Bruxelles évaluera dans ce document l’état d’avancement et d’application des réformes engagées par la Turquie pour répondre aux critères d’adhésion à l’UE, notamment le respect des principes fondamentaux de la démocratie. Les chefs d’Etat et de gouvernement des 25 rendront leur verdict en décembre. Au lendemain de l’opposition marquée par l’Union pour un mouvement populaire (UMP) de M. Chirac à l’entrée d’Ankara, le ministre français des Affaires étrangères Michel Barnier a affirmé jeudi que la «ligne» de son pays «restait la même».
Soulignant que le dialogue entre l’UE et la Turquie avait «été noué en 1963», il a observé de manière ambiguë que «depuis cette première promesse, aucun gouvernement, aucun ministre n’a, en France, proposé d’interrompre ce dialogue».
M. Barnier a cependant insisté sur le fait qu’à partir du moment où une négociation était ouverte, elle pouvait «durer un certain temps». Façon de rappeler que personne n’envisage sérieusement une adhésion turque avant dix ans au plus tôt. La décision d’accorder à la Turquie le statut de candidat à l’UE remonte au sommet européen d’Helsinki, en décembre 1999. Ankara attend depuis d’entamer les pourparlers d’adhésion.
En Allemagne, où réside une importante communauté turque, le chancelier Gerhard Schroeder a salué les réformes engagées par Ankara, estimant qu’il y avait de «bonnes chances» que ces négociations débutent fin 2004.

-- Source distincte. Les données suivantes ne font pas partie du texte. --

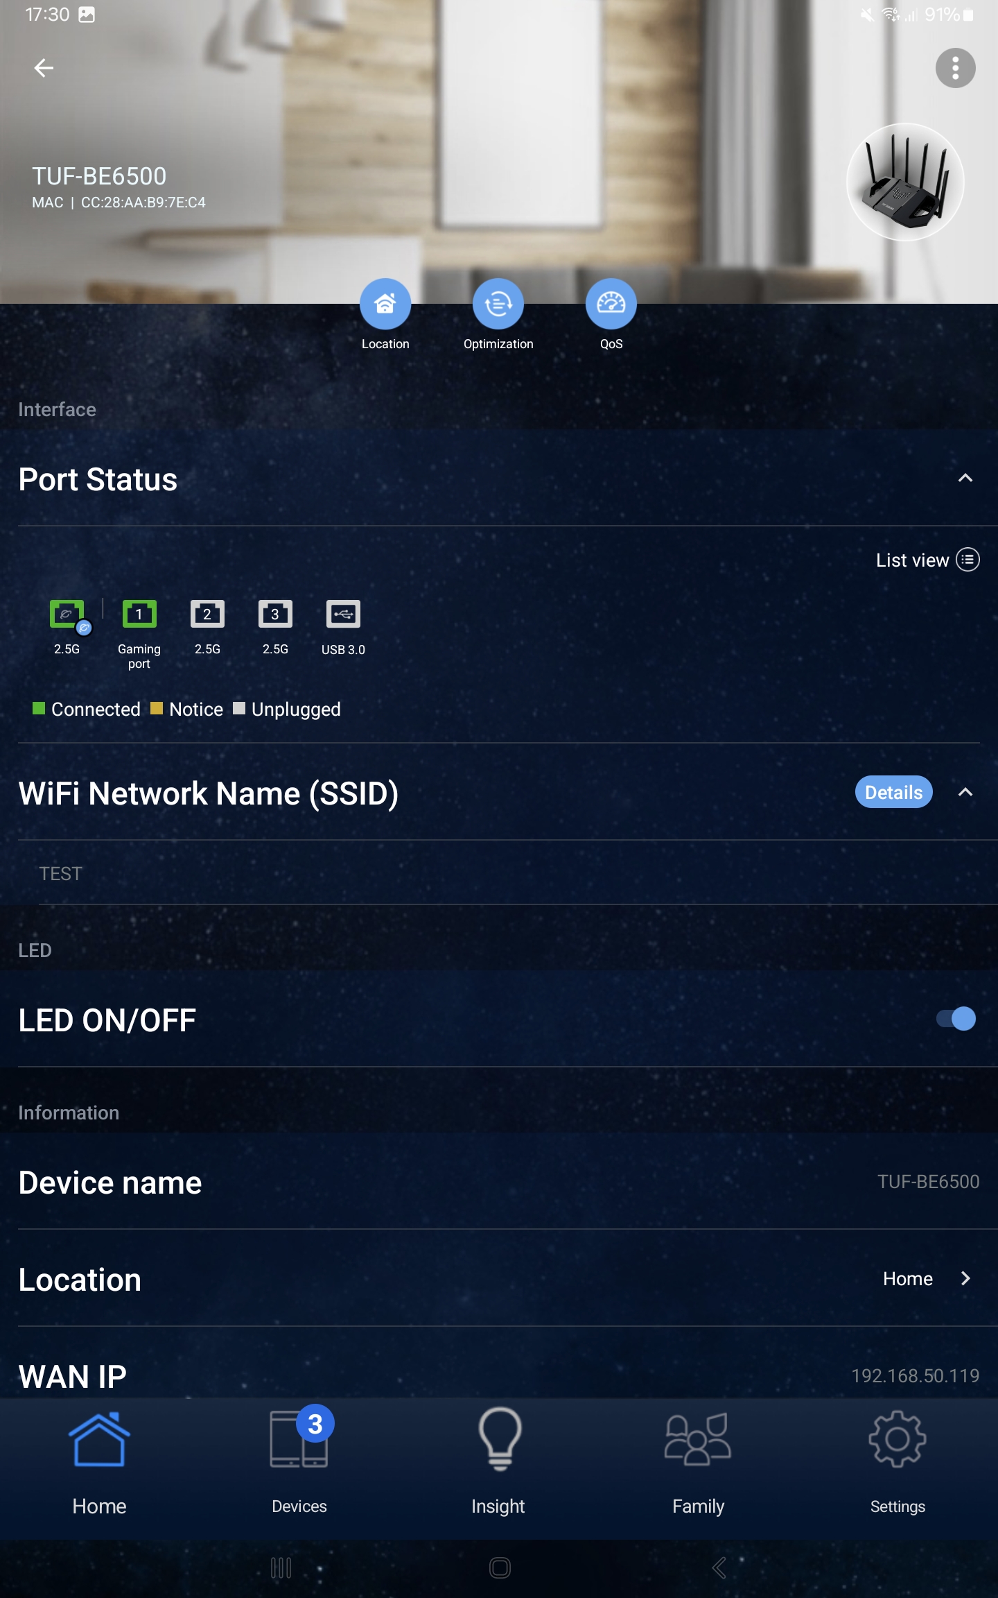Image resolution: width=998 pixels, height=1598 pixels.
Task: Tap the back arrow icon
Action: coord(44,68)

La dirigeante de l’opposition conservatrice démocrate-chrétienne (CDU-CSU), Angela Merkel, préfèrerait un «partenariat privilégié» avec la Turquie. Le Parlement européen a rejeté au début du mois un amendement qui proposait un tel partenariat comme «alternative à une adhésion» à l’UE. Selon un sondage publié en février, 57 pc des Allemands sont opposés à une adhésion de la Turquie.
Le Premier ministre britannique est résolument favorable aux aspirations d’Ankara. Pour Tony Blair, l’UE doit montrer qu’elle est «engagée non seulement en paroles mais dans les faits en faveur d’une Europe de la diversité des races, des cultures et des religions».
L’adhésion de la Turquie constituerait «une bonne réponse à tous ceux qui veulent diviser le monde en termes de religions», renchérit son homologue portugais, José Manuel Durao Barroso.
L’Italien, Silvio Berlusconi, est partisan d’une intégration rapide d’Ankara. Le chef du gouvernement espagnol sortant, José Maria Aznar, aussi, mais son successeur désigné, José Luis Rodriguez Zapatero, n’a pas encore abordé le dossier.
L’Irlande, actuelle présidente de l’UE, ne souhaite pas prendre position, mais son Premier ministre Bertie Ahern s’était engagé en juillet dernier à soutenir la candidature turque. In fine, les pays nordiques et les nouveaux Etats membres d’Europe centrale semblent les plus réservés.
La République tchèque et la Finlande sont favorables à l’entrée de la Turquie quand elle aura satisfait à tous les critères de l’UE. A cet égard, le Danemark a mis en garde Ankara contre tout recours à la torture, qui lui barrerait le chemin de l’Union.
En Suède, le Premier ministre Goeran Persson, tout en saluant les réformes turques, a averti qu’une ouverture des négociations d’adhésion n’était pas encore acquise.
Son homologue hongrois Peter Medgyessy a émis des doutes similaires. «Je ne vois pas personnellement une solution très rapide», a-t-il affirmé jeudi à Paris.